The new rules reduce the application timeline from approximately six months to a target of 60 business days, with a streamlined documentation requirement. Regulators have also introduced an expedited track for applicants with existing QFII approval in Hong Kong, recognizing the interconnected nature of the two markets.

Reduced Net Asset Requirements

The minimum assets under management threshold for QFII applicants has been reduced from $500 million to $300 million, opening the door to a new tier of mid-sized international institutions.

Implications for Market Structure

These changes are likely to accelerate the institutionalization of the A-share investor base — a long-standing policy objective. Foreign institutional ownership of A-shares currently stands at approximately 4.5% of total market capitalization, compared to 30-40% in developed markets. The policy direction is clearly toward convergence.

For active managers, the expanded derivatives access is transformative. The ability to use domestic futures contracts for hedging reduces the basis risk inherent in using offshore proxy hedges, improving the risk-adjusted return profile of A-share exposure.

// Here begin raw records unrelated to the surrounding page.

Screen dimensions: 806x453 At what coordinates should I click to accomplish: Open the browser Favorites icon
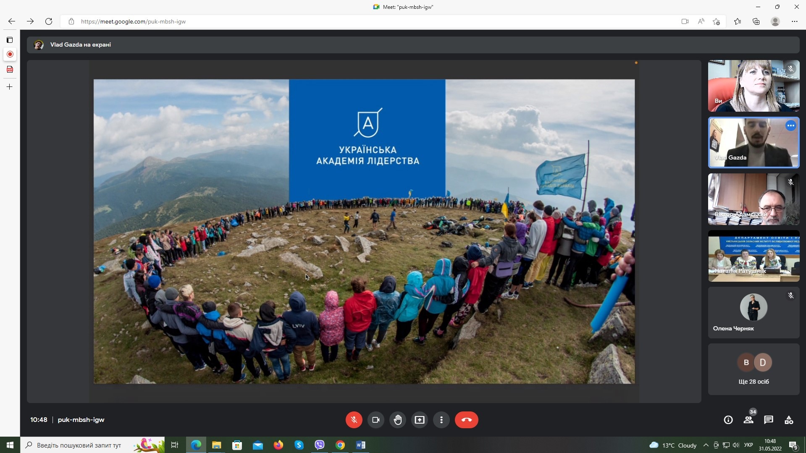737,21
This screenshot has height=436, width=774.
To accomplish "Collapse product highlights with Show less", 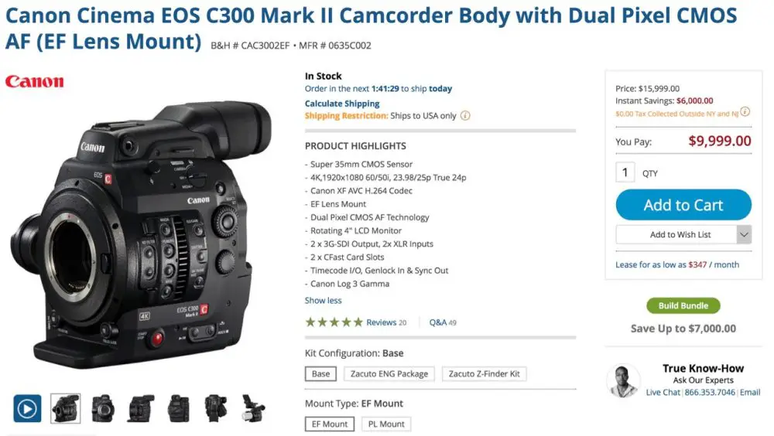I will point(323,301).
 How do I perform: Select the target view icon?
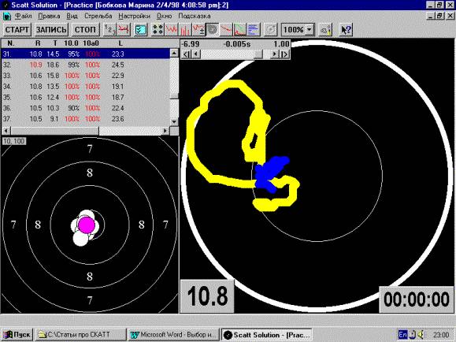[213, 30]
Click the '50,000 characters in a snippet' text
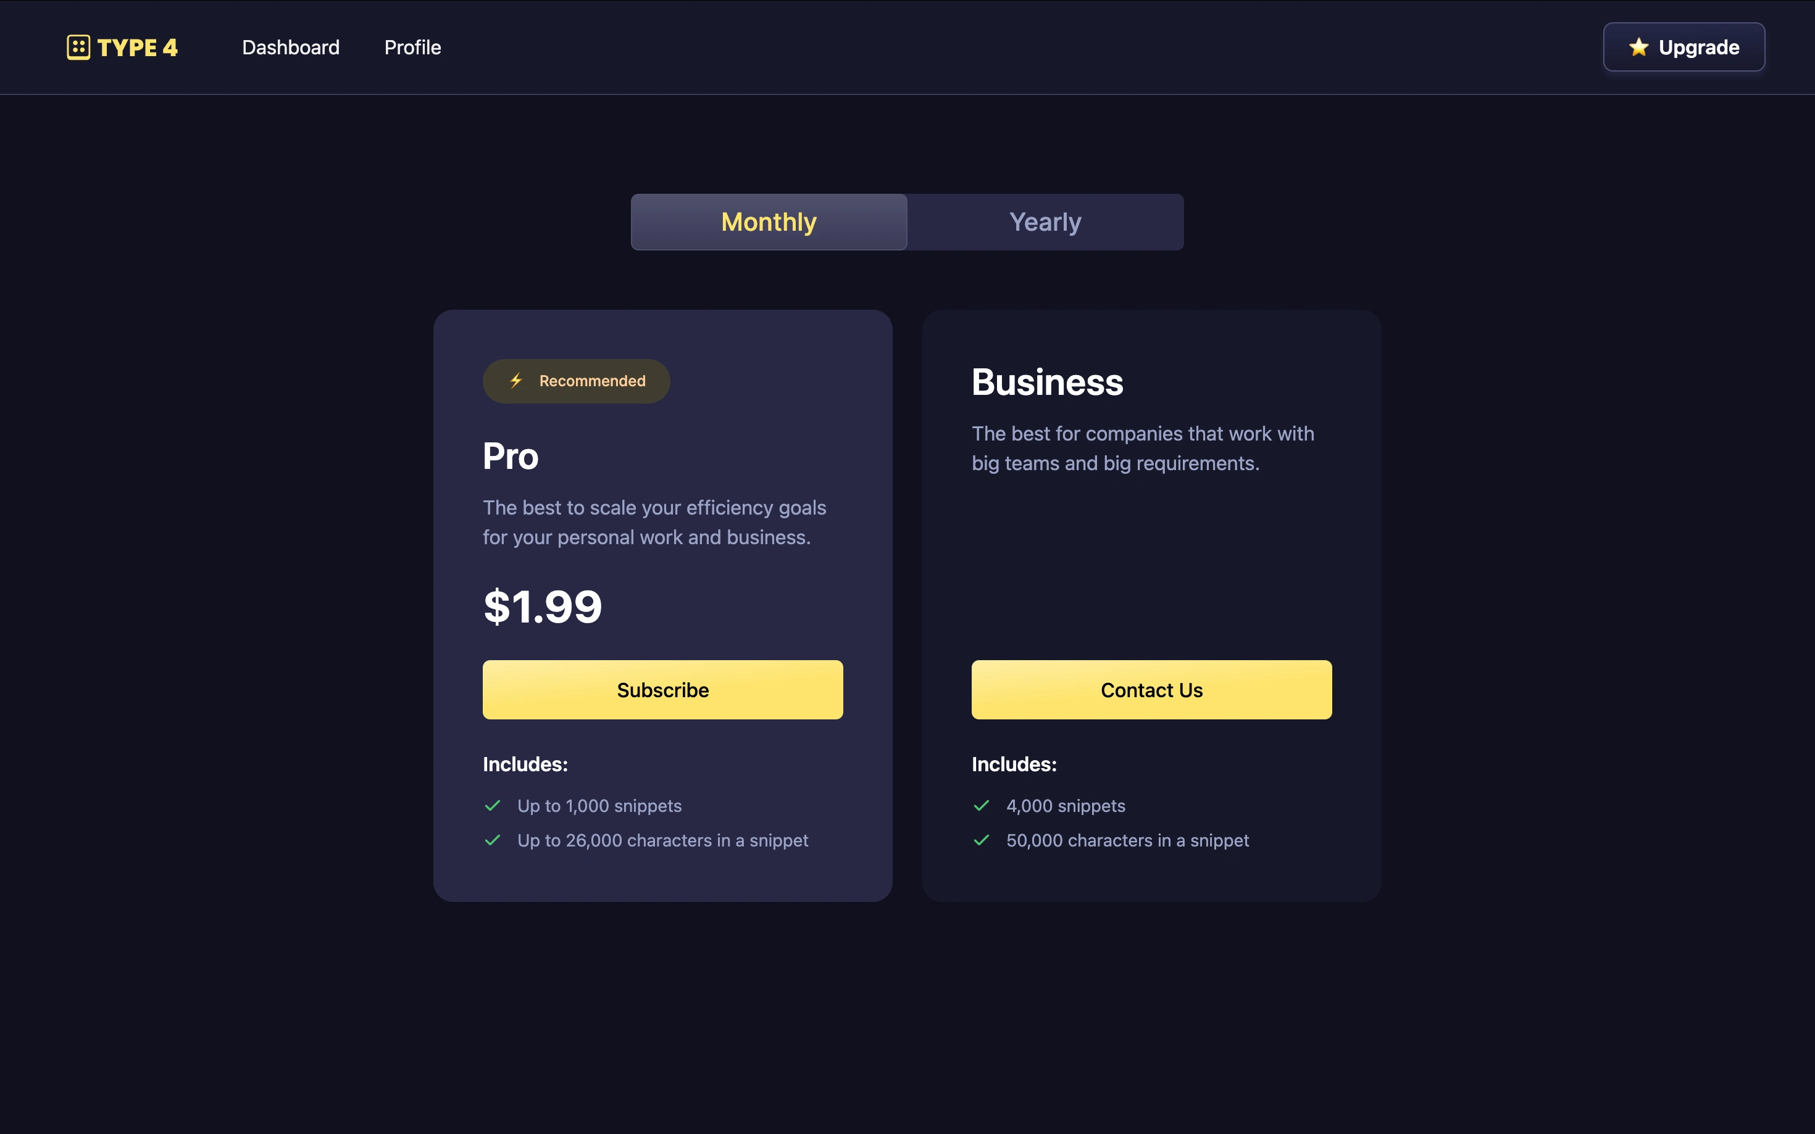Screen dimensions: 1815x1134 coord(1127,840)
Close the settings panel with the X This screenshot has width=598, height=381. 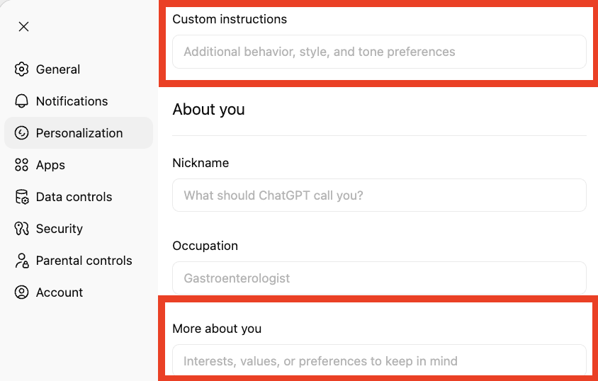(23, 27)
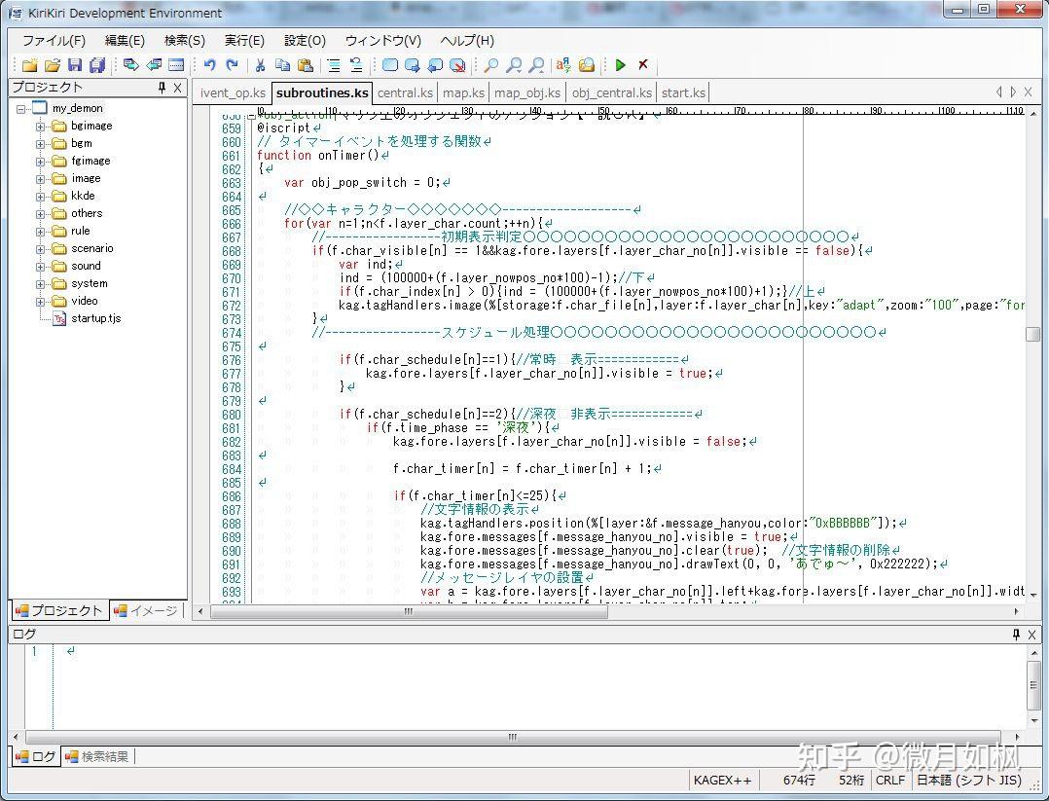Click the Undo arrow icon
1049x801 pixels.
coord(209,65)
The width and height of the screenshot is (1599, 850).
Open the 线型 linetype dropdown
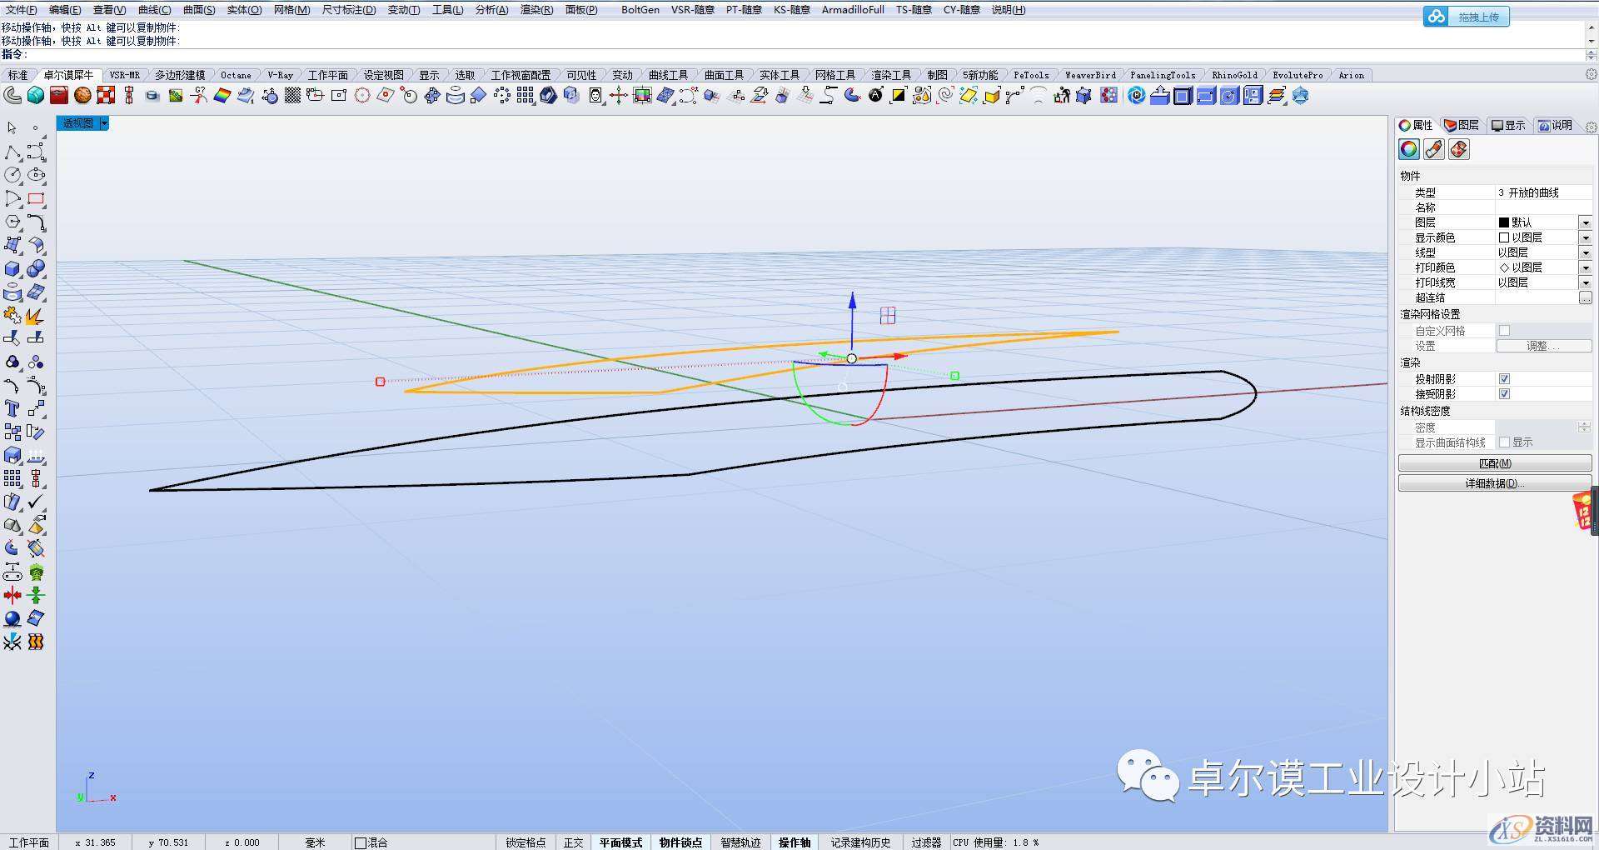click(x=1585, y=253)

Practical Steps for Institutions

Institutions considering a QFII application under the new framework should begin the preparation process now:

  1. Assess whether existing compliance infrastructure meets updated due diligence requirements
  2. Engage a qualified domestic custodian bank early — custodian capacity is constrained during rule transition periods
  3. Review internal investment guidelines to confirm whether expanded eligible securities require policy updates
  4. Coordinate with tax counsel on the implications of the revised cross-border dividend withholding regime

The direction of travel is unmistakable: Chinese regulators are prioritizing the integration of international capital into the domestic market. Institutions that establish the operational infrastructure now will be positioned to act quickly as allocation decisions are made.